Cisplatin-associated transcriptional changes in ER stress-related genes in skeletal muscle and C2C12 myotubes

Cisplatin is a widely used chemotherapeutic drug that causes severe side effects, including skeletal muscle atrophy; however, the cellular responses of skeletal muscle to cisplatin exposure remain incompletely characterized. This study aimed to comparatively characterize cisplatin-associated transcriptional responses in skeletal muscle in vivo and in vitro.
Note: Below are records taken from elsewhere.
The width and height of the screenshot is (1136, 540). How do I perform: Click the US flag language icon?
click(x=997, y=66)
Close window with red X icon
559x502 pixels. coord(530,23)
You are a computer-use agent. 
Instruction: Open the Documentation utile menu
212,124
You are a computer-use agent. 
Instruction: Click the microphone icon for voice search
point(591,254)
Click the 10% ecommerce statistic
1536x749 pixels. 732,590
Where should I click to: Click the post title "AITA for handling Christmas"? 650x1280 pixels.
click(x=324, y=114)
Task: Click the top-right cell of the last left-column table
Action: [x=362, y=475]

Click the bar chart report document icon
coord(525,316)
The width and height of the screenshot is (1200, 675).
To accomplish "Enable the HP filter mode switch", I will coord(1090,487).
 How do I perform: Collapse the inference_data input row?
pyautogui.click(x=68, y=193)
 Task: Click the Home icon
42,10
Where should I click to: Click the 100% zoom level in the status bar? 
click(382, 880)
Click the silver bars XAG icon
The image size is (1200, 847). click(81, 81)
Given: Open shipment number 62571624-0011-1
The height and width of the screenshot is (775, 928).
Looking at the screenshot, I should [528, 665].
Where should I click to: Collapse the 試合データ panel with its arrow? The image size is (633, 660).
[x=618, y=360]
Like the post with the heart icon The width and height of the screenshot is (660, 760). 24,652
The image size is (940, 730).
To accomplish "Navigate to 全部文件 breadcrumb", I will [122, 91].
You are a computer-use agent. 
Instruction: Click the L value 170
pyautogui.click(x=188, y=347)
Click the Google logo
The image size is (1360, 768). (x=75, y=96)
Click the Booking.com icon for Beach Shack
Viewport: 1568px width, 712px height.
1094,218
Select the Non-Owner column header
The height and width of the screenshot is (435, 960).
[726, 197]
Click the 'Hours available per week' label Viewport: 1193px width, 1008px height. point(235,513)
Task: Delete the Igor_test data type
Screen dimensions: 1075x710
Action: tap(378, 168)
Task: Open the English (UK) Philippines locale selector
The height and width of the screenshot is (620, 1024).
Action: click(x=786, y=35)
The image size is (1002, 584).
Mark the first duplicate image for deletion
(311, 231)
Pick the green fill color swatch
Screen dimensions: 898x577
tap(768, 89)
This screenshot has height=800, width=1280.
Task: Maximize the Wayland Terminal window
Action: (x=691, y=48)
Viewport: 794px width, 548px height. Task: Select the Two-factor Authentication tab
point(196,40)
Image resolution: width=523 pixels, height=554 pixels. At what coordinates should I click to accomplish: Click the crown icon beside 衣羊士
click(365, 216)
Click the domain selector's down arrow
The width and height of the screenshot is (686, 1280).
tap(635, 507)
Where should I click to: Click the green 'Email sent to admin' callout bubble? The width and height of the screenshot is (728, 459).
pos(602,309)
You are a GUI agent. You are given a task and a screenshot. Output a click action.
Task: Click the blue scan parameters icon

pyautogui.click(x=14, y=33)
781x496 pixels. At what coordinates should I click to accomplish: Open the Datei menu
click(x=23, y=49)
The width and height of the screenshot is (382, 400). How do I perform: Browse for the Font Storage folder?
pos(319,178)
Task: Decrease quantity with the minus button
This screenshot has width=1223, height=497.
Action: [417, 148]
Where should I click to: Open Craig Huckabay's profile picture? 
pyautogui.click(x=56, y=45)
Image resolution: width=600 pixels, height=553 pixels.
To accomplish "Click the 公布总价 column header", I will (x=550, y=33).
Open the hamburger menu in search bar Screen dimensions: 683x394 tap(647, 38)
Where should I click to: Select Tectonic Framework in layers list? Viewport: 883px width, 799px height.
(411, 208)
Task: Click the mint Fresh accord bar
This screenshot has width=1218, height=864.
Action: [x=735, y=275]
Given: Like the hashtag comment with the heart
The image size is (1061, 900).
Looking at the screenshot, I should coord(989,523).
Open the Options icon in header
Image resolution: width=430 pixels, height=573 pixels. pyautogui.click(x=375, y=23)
Male mice receiving intraperitoneal cisplatin administration (3 mg/kg/day for four consecutive days) exhibited significant quadriceps muscle loss on day 4, accompanied by increased expression of the muscle-specific ubiquitin ligase genes MuRF1 and atrogin-1. Consistently, cisplatin-treated C2C12 myotubes showed elevated mRNA expression of these atrophy-related genes. In addition, multiple endoplasmic reticulum (ER) stress–related genes, including Ddit3/CHOP, Atf4, Hspa5/Bip, and Ppp1r15a/GADD34, were significantly upregulated in both models. Notably, the spliced form of Xbp1 was differentially regulated, being increased in mouse skeletal muscle but decreased in C2C12 myotubes, indicating model-dependent ER stress–associated transcriptional responses. These findings demonstrate that cisplatin exposure is associated with coordinated changes in atrophy- and ER stress–related gene expression in skeletal muscle and highlight important differences between in vivo and in vitro models that should be considered when evaluating cisplatin-associated skeletal muscle toxicity.